In attempting to serve as a translator between cultures I'm currently living in Egypt where I continue to post videos to various demographics.
My latest video is a reading of the Christian Bible for Orthodox Jews...or something like that.
See, I know that my desired audience isn't likely to come across my video and have the emotional tolerance necessary to watch it from an interested and open perspective so it's more a show for others with an interest in the Bible to enjoy watching what I would say to Orthodox Jews (if they were watching).
I have no academic training and I'm somewhat ambivalent about the field from my few encounters with that world.
There seems to be too much delight in denigrating the interpretation of ancient texts which bleeds into denigrating of the texts as well, neither of which I think help us relate to the authors of those texts as serious Ancient Forebearers who deserve to be taken seriously, even if to disagree with.
I also feel that there's a tendency to get lost in the trees and losing sight of the forest.
I consider this terribly unfortunate because a dispassionate non-worshipful reverence is what ancient sacred texts require but while academia has that ever-important ingredient of non-worshipfulness in spades, it seems to be short on that (obvious) reference worth having for texts that were taken SO SERIOUSLY by generations of our smartest forebearers that they have been able to survive a dozen as many generations of being read foolishly without being "classed out" of the curriculum.
My 30 second pitch on that:
https://youtube.com/shorts/f1DBLHLw3kQ?feature=share
In my new show I attempted to do a little translating between the various communities of people who already have strong feelings or knowledge about the Bible, as well as to try and argue for at least a moment's attention from those who have hitherto lacked such sentiments.

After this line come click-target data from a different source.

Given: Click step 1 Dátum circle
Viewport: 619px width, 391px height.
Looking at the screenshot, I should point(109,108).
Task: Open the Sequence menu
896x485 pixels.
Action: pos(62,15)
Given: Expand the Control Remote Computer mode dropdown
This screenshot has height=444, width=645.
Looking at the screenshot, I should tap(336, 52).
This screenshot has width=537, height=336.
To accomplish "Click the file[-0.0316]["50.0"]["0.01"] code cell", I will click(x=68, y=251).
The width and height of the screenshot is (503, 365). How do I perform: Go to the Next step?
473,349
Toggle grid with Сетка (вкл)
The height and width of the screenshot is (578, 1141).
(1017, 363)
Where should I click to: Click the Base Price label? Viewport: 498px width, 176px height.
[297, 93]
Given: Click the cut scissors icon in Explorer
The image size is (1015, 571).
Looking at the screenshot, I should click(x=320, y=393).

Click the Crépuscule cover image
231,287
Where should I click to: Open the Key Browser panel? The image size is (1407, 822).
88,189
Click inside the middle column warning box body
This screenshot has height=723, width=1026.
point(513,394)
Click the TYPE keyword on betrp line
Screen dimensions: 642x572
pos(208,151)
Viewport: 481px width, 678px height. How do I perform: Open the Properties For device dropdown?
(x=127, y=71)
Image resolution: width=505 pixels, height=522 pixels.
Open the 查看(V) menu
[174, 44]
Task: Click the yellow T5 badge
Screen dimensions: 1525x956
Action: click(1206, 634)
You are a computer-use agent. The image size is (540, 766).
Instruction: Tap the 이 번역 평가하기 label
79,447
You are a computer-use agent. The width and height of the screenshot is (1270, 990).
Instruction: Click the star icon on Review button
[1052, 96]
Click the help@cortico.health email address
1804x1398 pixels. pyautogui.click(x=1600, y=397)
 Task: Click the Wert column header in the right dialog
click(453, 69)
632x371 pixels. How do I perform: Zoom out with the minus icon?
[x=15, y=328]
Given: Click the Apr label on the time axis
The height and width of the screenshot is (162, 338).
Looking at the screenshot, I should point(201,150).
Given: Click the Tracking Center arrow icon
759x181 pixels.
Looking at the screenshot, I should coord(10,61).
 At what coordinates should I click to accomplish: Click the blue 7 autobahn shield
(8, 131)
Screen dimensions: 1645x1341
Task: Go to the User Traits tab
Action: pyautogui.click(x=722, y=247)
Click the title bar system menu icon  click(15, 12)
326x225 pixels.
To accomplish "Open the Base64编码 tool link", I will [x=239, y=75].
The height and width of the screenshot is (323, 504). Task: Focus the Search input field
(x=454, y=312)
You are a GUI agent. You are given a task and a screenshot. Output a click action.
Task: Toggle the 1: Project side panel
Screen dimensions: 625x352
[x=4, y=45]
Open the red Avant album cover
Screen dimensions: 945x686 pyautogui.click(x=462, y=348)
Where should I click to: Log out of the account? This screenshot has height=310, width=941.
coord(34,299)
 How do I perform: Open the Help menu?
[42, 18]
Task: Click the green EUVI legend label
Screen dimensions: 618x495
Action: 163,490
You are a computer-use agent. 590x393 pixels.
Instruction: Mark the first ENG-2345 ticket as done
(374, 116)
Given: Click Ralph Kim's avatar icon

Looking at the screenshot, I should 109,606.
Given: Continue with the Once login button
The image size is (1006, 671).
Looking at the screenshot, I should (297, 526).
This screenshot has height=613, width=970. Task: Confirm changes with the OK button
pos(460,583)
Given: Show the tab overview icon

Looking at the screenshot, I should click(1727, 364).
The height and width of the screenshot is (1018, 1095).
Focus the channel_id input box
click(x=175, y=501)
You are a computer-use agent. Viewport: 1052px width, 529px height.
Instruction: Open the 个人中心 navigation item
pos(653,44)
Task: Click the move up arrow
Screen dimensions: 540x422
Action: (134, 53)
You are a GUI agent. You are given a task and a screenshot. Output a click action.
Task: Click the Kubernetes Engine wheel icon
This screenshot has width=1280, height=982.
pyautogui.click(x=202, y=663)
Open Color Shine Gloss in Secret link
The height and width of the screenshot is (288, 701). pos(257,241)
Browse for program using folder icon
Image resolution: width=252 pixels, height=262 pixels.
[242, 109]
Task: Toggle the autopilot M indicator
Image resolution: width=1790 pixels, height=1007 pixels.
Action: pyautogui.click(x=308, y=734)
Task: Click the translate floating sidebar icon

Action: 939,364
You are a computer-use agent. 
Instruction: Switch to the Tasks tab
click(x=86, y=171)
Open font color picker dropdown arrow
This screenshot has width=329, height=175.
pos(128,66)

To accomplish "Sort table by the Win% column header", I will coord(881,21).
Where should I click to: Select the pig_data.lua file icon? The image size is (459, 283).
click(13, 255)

Is there a way to get past our inherited tendency of tosafistic hairsplitting about the number of angels dancing on the head of a pin to contribute our minds to the cause of taking the Biblical points of view seriously (but not worshipfully)?
We ought to do this with other great written legacies from the past as well of course.
What the ancients offer us is an intelligent adult view of things from the perspective of those whose odd biases are no threat to us but can offer as a managerial check on our own biases.